++++ Data for this task

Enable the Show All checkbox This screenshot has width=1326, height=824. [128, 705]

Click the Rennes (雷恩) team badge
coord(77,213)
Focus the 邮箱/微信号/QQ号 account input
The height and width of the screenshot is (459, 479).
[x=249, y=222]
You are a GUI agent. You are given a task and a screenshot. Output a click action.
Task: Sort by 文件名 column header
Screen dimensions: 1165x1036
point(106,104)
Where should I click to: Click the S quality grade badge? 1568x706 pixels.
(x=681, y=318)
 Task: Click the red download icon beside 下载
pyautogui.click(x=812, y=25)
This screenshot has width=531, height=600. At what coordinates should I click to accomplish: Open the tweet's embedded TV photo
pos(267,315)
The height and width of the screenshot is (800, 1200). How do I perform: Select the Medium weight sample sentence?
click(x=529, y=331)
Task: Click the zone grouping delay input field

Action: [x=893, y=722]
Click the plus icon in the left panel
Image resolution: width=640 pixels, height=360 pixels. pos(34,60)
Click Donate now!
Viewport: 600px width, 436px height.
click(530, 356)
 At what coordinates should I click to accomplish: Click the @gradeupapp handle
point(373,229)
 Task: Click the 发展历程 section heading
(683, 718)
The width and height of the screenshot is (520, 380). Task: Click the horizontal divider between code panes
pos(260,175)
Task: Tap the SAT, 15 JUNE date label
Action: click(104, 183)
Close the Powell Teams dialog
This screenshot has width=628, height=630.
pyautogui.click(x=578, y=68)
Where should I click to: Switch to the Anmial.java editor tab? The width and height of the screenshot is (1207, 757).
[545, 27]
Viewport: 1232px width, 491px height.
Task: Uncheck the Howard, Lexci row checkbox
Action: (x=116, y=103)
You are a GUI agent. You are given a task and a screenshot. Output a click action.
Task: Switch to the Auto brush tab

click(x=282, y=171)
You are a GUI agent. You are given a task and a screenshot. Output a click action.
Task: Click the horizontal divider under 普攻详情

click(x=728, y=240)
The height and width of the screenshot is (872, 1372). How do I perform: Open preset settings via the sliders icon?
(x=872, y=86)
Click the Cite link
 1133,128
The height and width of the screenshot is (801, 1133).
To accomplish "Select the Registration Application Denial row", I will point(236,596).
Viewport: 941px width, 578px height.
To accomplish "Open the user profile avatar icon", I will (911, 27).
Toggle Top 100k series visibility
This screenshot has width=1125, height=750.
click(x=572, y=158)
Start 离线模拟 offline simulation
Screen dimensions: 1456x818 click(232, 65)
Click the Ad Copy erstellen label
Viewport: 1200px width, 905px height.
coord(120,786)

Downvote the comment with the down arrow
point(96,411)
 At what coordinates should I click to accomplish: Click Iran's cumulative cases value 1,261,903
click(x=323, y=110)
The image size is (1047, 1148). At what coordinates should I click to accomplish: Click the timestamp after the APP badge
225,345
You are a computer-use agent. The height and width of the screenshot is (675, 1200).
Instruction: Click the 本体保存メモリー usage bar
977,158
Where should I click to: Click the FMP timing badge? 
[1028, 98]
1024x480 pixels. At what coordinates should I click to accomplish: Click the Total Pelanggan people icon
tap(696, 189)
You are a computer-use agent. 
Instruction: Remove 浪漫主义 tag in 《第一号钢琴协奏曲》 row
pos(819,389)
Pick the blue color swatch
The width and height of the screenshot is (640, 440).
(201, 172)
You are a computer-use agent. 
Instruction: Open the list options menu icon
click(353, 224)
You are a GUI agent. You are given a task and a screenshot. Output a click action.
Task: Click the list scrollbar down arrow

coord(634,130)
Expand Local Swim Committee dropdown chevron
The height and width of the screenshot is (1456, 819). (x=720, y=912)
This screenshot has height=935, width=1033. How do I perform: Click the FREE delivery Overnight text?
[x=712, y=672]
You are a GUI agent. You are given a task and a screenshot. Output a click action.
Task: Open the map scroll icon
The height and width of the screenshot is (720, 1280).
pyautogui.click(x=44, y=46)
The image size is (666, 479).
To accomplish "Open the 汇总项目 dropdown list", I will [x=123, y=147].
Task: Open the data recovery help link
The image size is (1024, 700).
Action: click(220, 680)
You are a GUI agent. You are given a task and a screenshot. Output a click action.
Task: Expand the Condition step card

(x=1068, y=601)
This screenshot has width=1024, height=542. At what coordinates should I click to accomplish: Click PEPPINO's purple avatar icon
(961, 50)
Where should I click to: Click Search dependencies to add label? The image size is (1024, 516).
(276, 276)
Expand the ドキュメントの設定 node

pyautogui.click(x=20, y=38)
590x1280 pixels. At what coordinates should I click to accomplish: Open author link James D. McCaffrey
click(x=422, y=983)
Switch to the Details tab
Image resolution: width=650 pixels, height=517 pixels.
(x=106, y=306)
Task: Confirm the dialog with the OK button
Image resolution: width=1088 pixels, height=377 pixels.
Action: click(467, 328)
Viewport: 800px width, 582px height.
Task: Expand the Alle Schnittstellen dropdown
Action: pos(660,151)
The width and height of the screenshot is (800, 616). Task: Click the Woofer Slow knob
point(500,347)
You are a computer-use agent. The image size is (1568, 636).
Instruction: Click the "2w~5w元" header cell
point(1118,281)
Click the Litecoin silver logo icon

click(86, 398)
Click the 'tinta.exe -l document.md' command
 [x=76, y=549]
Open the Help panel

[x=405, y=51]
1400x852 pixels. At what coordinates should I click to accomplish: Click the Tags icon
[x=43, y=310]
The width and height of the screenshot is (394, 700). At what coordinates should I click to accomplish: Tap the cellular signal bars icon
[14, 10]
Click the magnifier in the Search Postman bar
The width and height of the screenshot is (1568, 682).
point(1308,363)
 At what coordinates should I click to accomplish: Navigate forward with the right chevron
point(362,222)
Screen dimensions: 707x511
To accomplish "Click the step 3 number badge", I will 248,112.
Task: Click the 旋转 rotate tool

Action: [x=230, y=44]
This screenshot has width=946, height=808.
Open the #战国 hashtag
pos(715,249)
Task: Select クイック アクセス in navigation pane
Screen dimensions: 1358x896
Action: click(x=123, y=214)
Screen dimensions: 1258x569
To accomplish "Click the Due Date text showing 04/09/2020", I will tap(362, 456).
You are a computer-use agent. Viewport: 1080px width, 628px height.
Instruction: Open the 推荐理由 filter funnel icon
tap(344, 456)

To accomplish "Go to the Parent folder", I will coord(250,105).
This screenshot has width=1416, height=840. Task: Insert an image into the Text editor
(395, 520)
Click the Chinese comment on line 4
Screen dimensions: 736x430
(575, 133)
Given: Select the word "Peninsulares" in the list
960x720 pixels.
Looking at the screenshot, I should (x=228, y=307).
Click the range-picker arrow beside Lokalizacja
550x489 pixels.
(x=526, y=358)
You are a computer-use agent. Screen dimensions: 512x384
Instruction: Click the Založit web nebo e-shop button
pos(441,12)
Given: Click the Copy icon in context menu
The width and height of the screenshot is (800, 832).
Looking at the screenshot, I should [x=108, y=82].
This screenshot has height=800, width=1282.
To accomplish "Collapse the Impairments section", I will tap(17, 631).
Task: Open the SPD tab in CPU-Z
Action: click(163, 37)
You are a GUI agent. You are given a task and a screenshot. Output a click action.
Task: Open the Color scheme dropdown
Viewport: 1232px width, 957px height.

++++++++

**Try it:** All lines in the records with the string "Copy" should be copied out.

**Completed task:**
Click the Ad Copy erstellen label
Given: Click the Copy icon in context menu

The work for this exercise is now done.